**Task directions:** Please print nothing but the lines from the one containing "You are a computer-use" to the final line below, exactly, and no pictures.

Saved data entries:
*-*-*

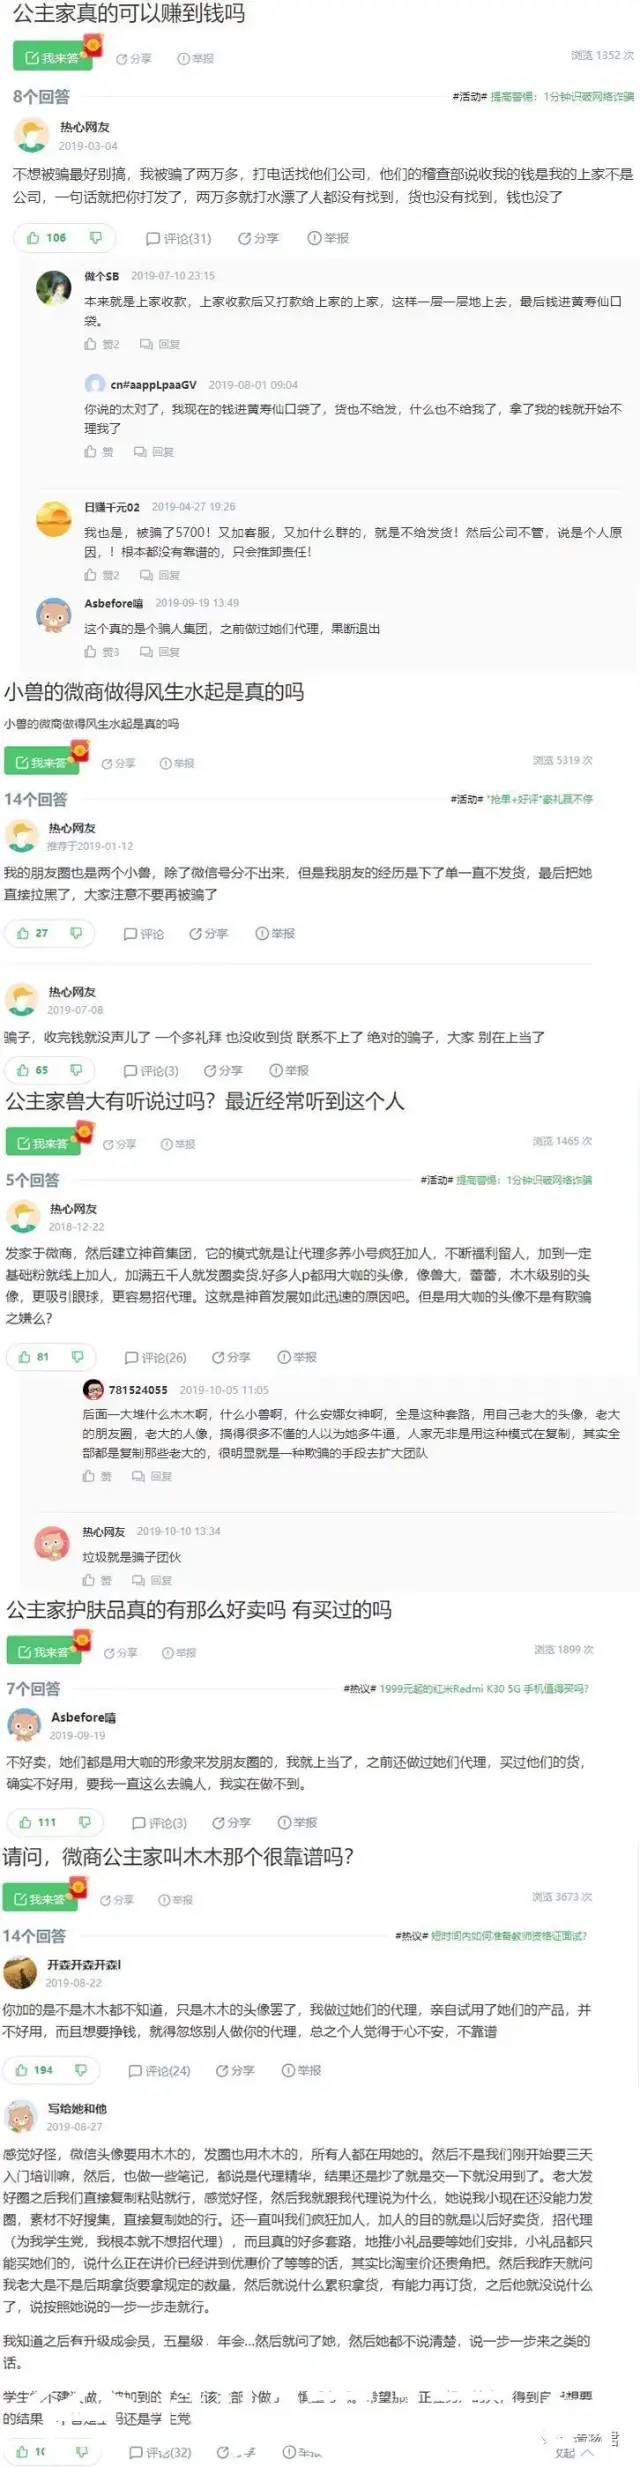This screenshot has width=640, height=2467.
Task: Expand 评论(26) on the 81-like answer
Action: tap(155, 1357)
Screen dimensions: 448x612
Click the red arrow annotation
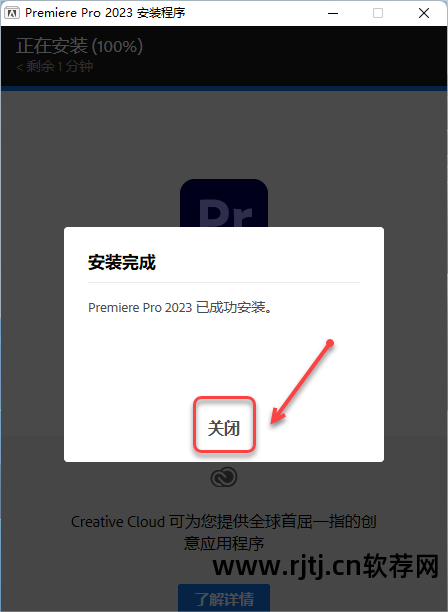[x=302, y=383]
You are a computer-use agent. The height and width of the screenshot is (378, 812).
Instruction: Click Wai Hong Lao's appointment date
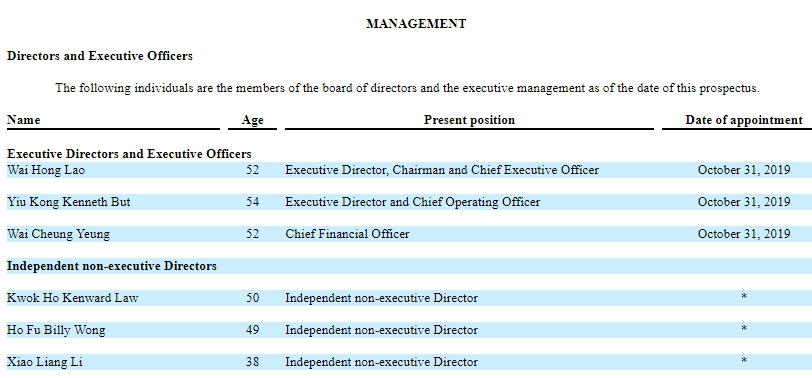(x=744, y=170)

*-*-*

**Solution to the problem:**
You are a computer-use agent. The height and width of the screenshot is (378, 812).
Instruction: Click Wai Hong Lao's appointment date
(x=744, y=170)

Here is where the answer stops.